─── Entries supplied
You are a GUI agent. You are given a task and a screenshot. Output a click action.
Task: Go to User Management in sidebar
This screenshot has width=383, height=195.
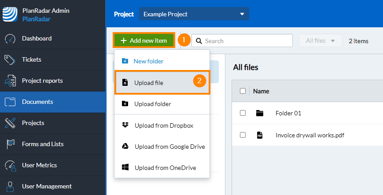tap(47, 186)
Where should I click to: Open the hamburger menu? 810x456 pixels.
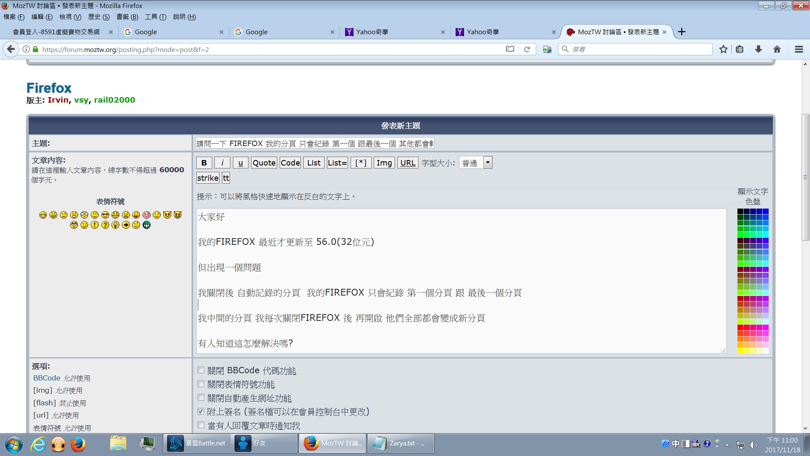[x=799, y=49]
──────
Find each line above that contains the word "click" and copy those lines out. Case counts, so a line matches only if its capitalization is the same.

You are a GUI agent. You are given a task and a screenshot. Output a click action.
Where should I click to: Open the hamburger menu? 810x456 pixels.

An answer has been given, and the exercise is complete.